Когда Холден сел, у Фреда уже было два стакана и бутылка чего-то темного на столе. Он предложил напиток небольшим кивком головы и Холден кивнул. Пока Фред наливал, Холден протяжно вздохнул, откинувшись в своём кресле и сказал:
— Спасибо.
Фред пожал плечами.
— Я ждал извинений.
— Не только за выпивку, но и спасибо за это тоже. Спасибо за помощь с «Роси». Пришли деньги от Авасаралы, но у нас есть ущерб, о котором мы не знали, когда я выписывал счёт. Без вашей льготной скидки для клиентов у нас были бы проблемы.
— Кто сказал, что вы получите скидку? — улыбнувшись, сказал Фред и передал Холдену напиток. Хмыкнув, он откинулся в своём кресле. Холден начал понимать насколько он боится этой беседы. Он понимал, что это были просто обычные деловые переговоры, хотя ему казалось, что он просит подачку. Да, ответ был положительным и это радовало. Но то, что Фред не заставил его испытывать неловкость, было ещё лучше. Он почувствовал, как будто он сидит с другом.
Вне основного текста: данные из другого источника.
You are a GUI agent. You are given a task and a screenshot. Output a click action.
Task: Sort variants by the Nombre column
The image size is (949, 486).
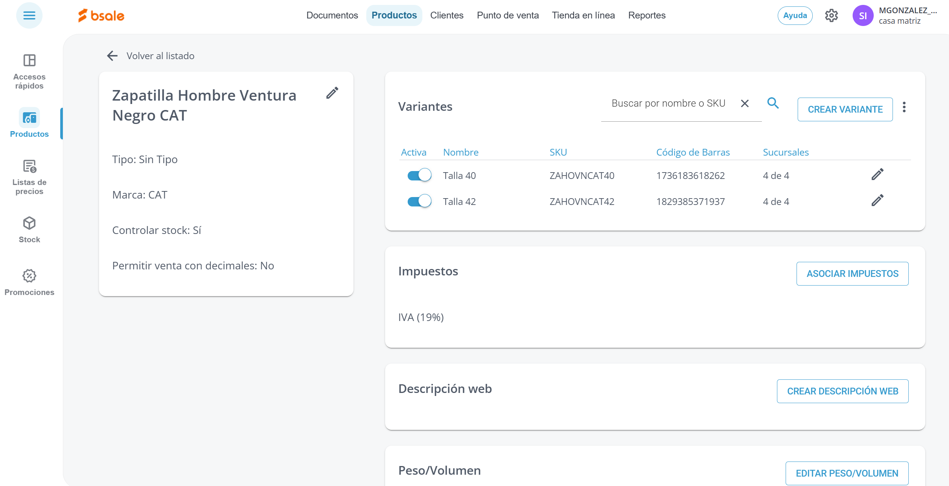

— Ты выглядишь старым, Фред.
— Я чувствую себя старым. Но это лучше, чем альтернатива.
Холден поднял бокал.
— За тех, кто уже не с нами.
— За тех, кто уже не с нами, — повторил Фред, и они оба выпили. — Этот список становится всё длиннее каждый раз, когда я снова вижу тебя.
— Я сожалею о Быке, но думаю, что он, скорее всего, спас Солнечную систему. Из того, что я знал о нём, он подумал бы, что это было очень круто.
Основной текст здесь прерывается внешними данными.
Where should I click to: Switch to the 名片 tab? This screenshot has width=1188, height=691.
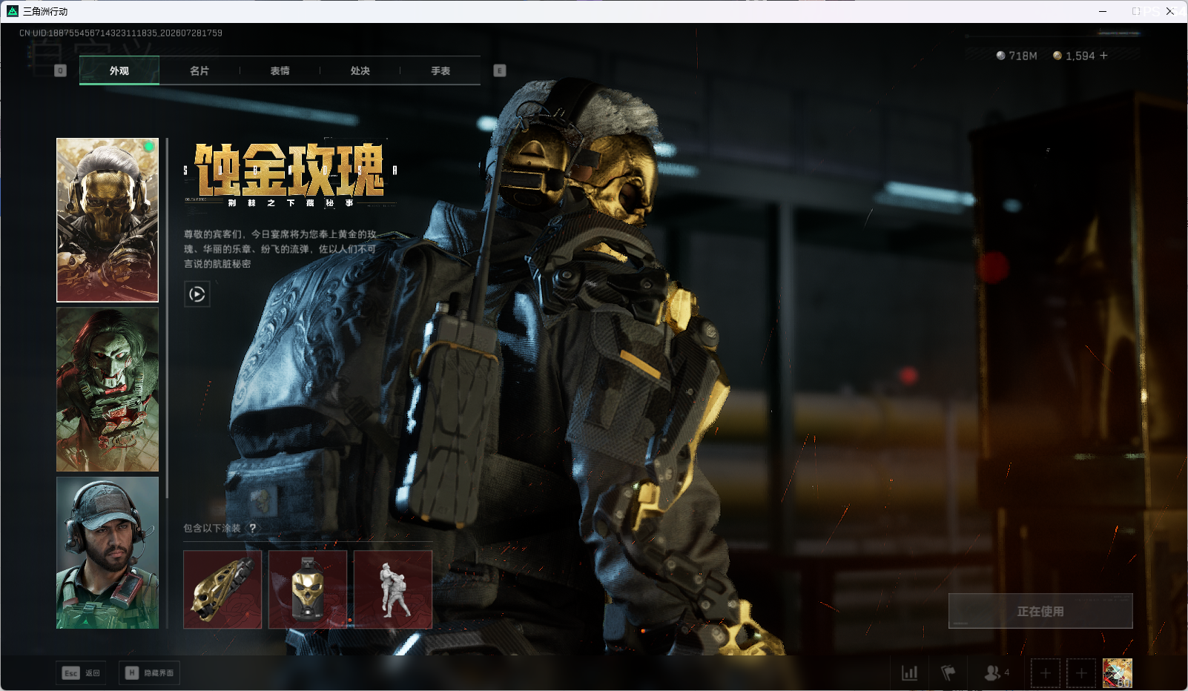point(199,70)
— За Быка, — сказал Фред, снова подняв бокал.
— И за Сэм, — добавил Холден, поднимая свой.
— Я вас скоро покину, так что хотел поинтересоваться, всё ли у тебя в порядке.
— Подожди. Покинешь? Это в смысле уедешь, или как покинули Бык и Сэм?
— Ты так просто от меня не избавишься. Мне нужно вернуться на станцию Медина, — сказал Фред. Он налил себе ещё немного бурбона, нахмурившись, как будто это была деликатная операция. — Вот где происходит всё действие.
— В самом деле? Я вроде как слышал, что генеральный секретарь ООН и марсианский премьер-министр сели за стол переговоров. Думал, ты направишься туда.
— Они могут говорить всё, что хотят. Реальная власть в географии. Медина находится в центре, где соединяются все кольца. Вот где власть будет очень долгое время.
— Как долго, ты думаешь, ООН и Марс позволять вам управлять этим шоу? Да, вы начали, но у них есть куча действительно опасных кораблей, чтобы выкинуть вас, если они решат забрать ваше имущество.
— Авасарала и я много общались по этому поводу. Мы не выпустим это из-под контроля, — Фред сделал паузу, чтобы выпить. — Но у нас две большие проблемы.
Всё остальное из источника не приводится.